Available data:
[Start of Attachment]

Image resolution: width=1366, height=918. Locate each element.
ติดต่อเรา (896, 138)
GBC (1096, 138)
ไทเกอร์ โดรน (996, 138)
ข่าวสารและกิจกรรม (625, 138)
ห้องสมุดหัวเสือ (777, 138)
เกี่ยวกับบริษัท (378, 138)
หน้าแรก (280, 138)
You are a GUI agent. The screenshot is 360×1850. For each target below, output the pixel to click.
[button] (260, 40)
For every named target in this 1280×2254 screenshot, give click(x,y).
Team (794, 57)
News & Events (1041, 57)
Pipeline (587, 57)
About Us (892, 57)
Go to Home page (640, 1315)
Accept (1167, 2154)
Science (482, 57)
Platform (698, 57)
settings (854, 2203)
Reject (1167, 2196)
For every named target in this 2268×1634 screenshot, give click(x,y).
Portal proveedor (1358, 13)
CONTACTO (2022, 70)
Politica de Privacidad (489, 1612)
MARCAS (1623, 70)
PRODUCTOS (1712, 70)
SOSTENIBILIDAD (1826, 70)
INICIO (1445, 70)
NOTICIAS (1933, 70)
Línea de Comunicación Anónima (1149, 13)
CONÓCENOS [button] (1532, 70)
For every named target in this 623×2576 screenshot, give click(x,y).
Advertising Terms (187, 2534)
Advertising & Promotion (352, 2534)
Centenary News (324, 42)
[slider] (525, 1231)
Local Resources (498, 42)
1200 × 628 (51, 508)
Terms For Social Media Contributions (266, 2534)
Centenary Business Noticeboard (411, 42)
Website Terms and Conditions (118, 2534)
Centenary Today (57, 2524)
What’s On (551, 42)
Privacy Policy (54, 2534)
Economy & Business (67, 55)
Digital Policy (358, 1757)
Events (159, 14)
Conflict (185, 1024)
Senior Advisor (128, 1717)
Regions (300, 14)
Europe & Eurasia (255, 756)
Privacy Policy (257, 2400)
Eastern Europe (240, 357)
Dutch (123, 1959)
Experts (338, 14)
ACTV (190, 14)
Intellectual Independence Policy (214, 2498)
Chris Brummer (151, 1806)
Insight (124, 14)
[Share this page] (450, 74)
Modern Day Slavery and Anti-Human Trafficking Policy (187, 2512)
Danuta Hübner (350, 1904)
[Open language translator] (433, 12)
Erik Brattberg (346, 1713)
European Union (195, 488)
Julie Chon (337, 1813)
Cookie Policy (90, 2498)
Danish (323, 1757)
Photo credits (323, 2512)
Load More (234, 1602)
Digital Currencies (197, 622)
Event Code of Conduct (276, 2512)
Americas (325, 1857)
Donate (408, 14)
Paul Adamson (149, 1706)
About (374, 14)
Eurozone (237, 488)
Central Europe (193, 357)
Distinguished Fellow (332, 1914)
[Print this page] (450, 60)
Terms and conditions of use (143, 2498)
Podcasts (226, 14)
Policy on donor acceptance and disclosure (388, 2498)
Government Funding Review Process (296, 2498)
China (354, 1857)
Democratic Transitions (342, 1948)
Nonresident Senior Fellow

[End of Attachment]

Assigned task: All of the entries are to be transcribed exactly.

Reply to the exercise:
Image resolution: width=1366, height=918. Locate each element.
ติดต่อเรา (896, 138)
GBC (1096, 138)
ไทเกอร์ โดรน (996, 138)
ข่าวสารและกิจกรรม (625, 138)
ห้องสมุดหัวเสือ (777, 138)
เกี่ยวกับบริษัท (378, 138)
หน้าแรก (280, 138)
You are a GUI agent. The screenshot is 360×1850. For each target below, output the pixel to click.
[button] (260, 40)
For every named target in this 1280×2254 screenshot, give click(x,y).
Team (794, 57)
News & Events (1041, 57)
Pipeline (587, 57)
About Us (892, 57)
Go to Home page (640, 1315)
Accept (1167, 2154)
Science (482, 57)
Platform (698, 57)
settings (854, 2203)
Reject (1167, 2196)
For every named target in this 2268×1634 screenshot, give click(x,y).
Portal proveedor (1358, 13)
CONTACTO (2022, 70)
Politica de Privacidad (489, 1612)
MARCAS (1623, 70)
PRODUCTOS (1712, 70)
SOSTENIBILIDAD (1826, 70)
INICIO (1445, 70)
NOTICIAS (1933, 70)
Línea de Comunicación Anónima (1149, 13)
CONÓCENOS [button] (1532, 70)
For every named target in this 623×2576 screenshot, give click(x,y).
Advertising Terms (187, 2534)
Advertising & Promotion (352, 2534)
Centenary News (324, 42)
[slider] (525, 1231)
Local Resources (498, 42)
1200 × 628 (51, 508)
Terms For Social Media Contributions (266, 2534)
Centenary Business Noticeboard (411, 42)
Website Terms and Conditions (118, 2534)
Centenary Today (57, 2524)
What’s On (551, 42)
Privacy Policy (54, 2534)
Economy & Business (67, 55)
Digital Policy (358, 1757)
Events (159, 14)
Conflict (185, 1024)
Senior Advisor (128, 1717)
Regions (300, 14)
Europe & Eurasia (255, 756)
Privacy Policy (257, 2400)
Eastern Europe (240, 357)
Dutch (123, 1959)
Experts (338, 14)
ACTV (190, 14)
Intellectual Independence Policy (214, 2498)
Chris Brummer (151, 1806)
Insight (124, 14)
[Share this page] (450, 74)
Modern Day Slavery and Anti-Human Trafficking Policy (187, 2512)
Danuta Hübner (350, 1904)
[Open language translator] (433, 12)
Erik Brattberg (346, 1713)
European Union (195, 488)
Julie Chon (337, 1813)
Cookie Policy (90, 2498)
Danish (323, 1757)
Photo credits (323, 2512)
Load More (234, 1602)
Digital Currencies (197, 622)
Event Code of Conduct (276, 2512)
Americas (325, 1857)
Donate (408, 14)
Paul Adamson (149, 1706)
About (374, 14)
Eurozone (237, 488)
Central Europe (193, 357)
Distinguished Fellow (332, 1914)
[Print this page] (450, 60)
Terms and conditions of use (143, 2498)
Podcasts (226, 14)
Policy on donor acceptance and disclosure (388, 2498)
Government Funding Review Process (296, 2498)
China (354, 1857)
Democratic Transitions (342, 1948)
Nonresident Senior Fellow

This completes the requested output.